**READING PASSAGE**
○ ○ ○

Electron tomography:: a short overview with an emphasis on the absorption potential model for the forward problem

This review of the development and current status of electron tomography deals mainly with the mathematical and algorithmic aspects. After a very brief description of the role of electron tomography in structural biology, we turn our attention to the derivation of the forward operator. Starting from the Schrodinger equation, the electron - specimen interaction is modelled as a diffraction tomography problem and the picture is completed by adding a description of the optical system of the transmission electron microscope. The first- order Born approximation enables one to explicitly express the intensity for any finite wavenumber in terms of the propagation operator acting on the specimen convolved with a point spread function, derived from the optics in the transmission electron microscope. Next, we focus on the difficulties that cause the reconstruction problem to be quite challenging. Special emphasis is put on explaining the extremely low signal- to- noise ratio in the data combined with the incomplete data problems, which lead to severe ill- posedness. The next step is to derive the standard phase contrast model used in the electron tomography community. The above- mentioned expression for the intensity generalizes the standard phase contrast model which can be obtained by replacing the propagation operator by its high- energy limit, the x- ray transform, as the wavenumber tends to infinity. The importance of more carefully including the wave nature of the electron - specimen interaction is supported by performing an asymptotic analysis of the intensity as the wavenumber tends to infinity. Next we provide an overview of the various reconstruction methods that have been employed in electron tomography and we conclude by mentioning a number of open problems. Besides providing an introduction to electron tomography written in the 'language of inverse problems', the authors hope to raise interest among experts in integral geometry and regularization theory for the mathematical and algorithmic difficulties that are encountered in electron tomography.

○ ○ ○

**GIVEN INFORMATION**

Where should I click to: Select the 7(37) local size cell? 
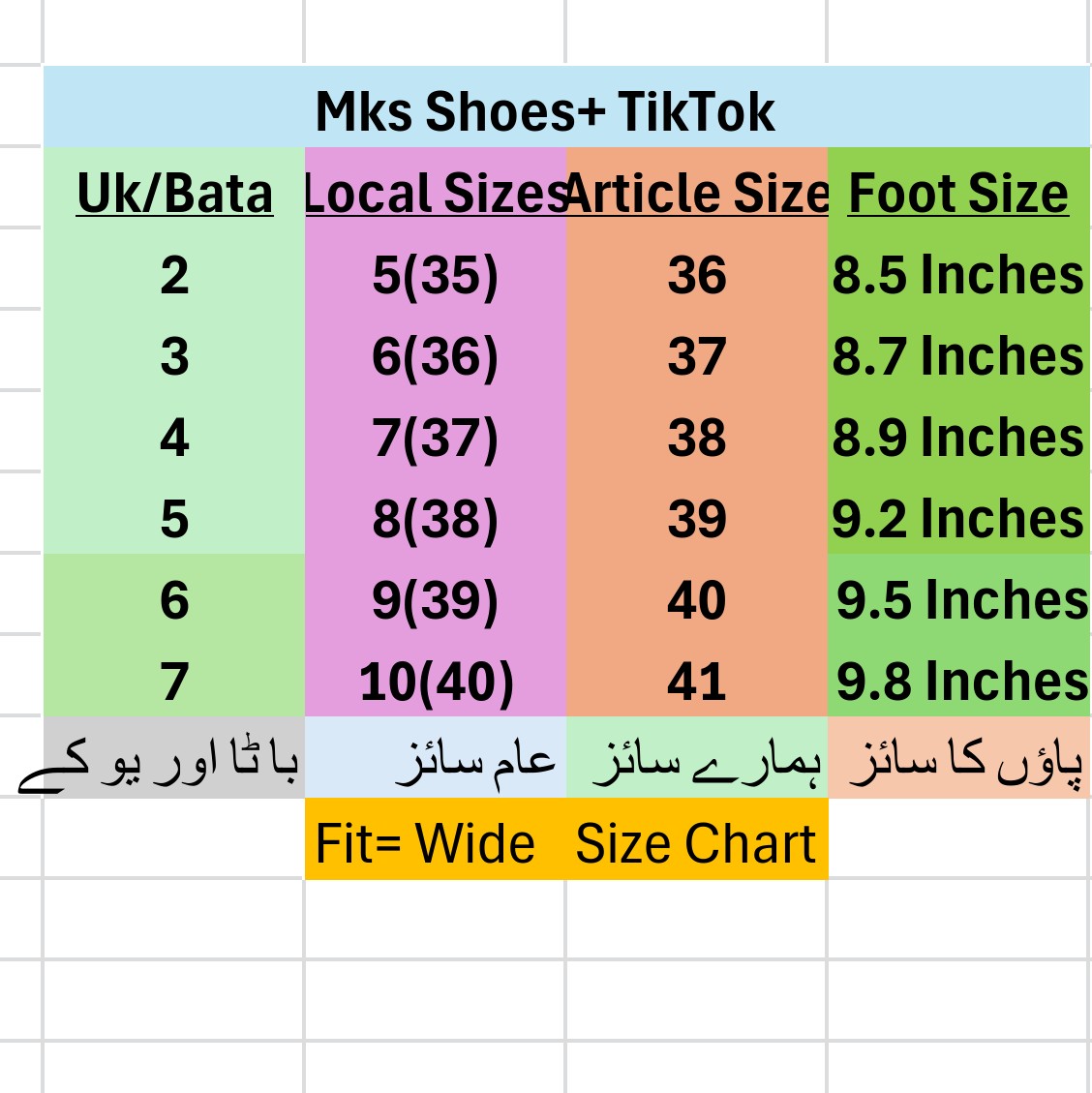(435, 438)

○ ○ ○

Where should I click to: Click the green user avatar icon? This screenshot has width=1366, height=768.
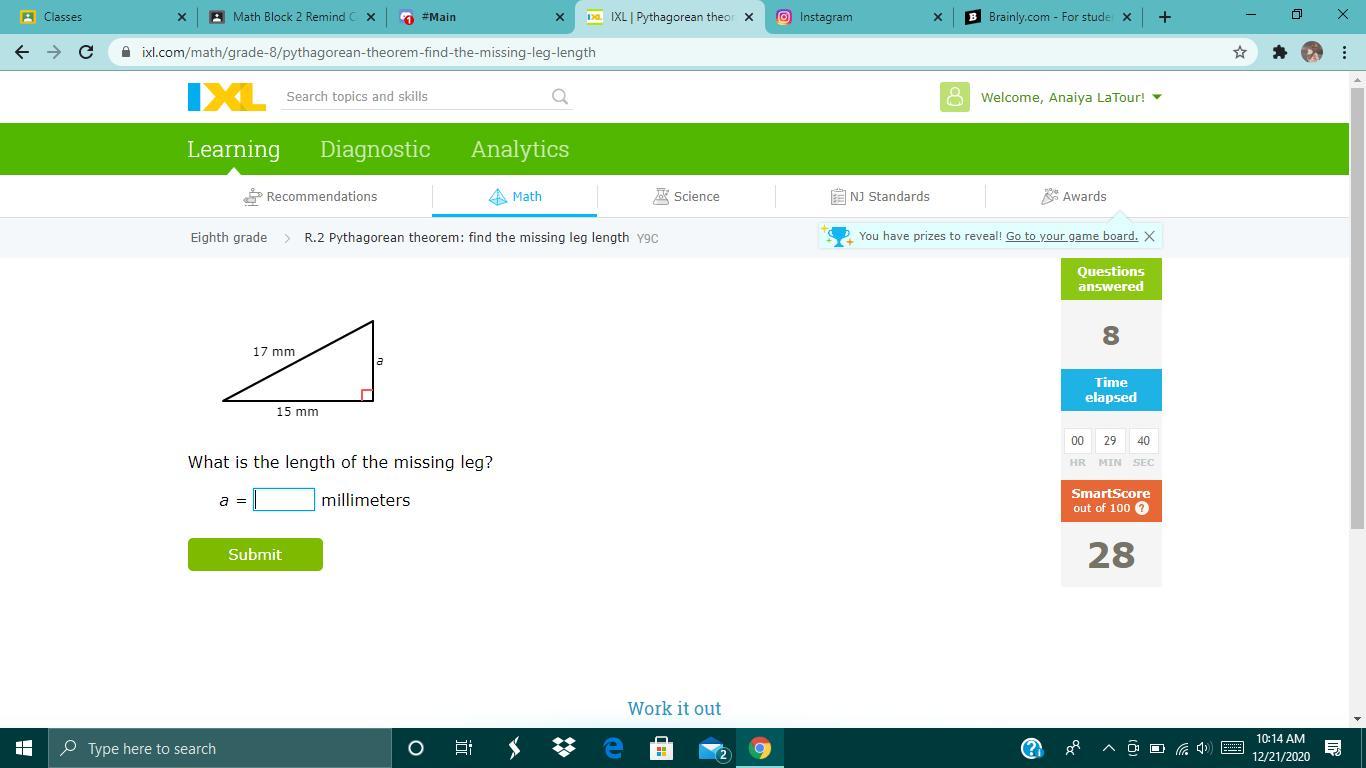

○ ○ ○

**PROBLEM TO SOLVE**
Using the electron tomography overview, explain in one to three sentences why the reconstruction problem is severely ill-posed.

**WRITTEN SOLUTION**
The data have an extremely low signal-to-noise ratio, and this combines with incomplete data problems. Together these lead to severe ill-posedness, which makes the reconstruction problem quite challenging.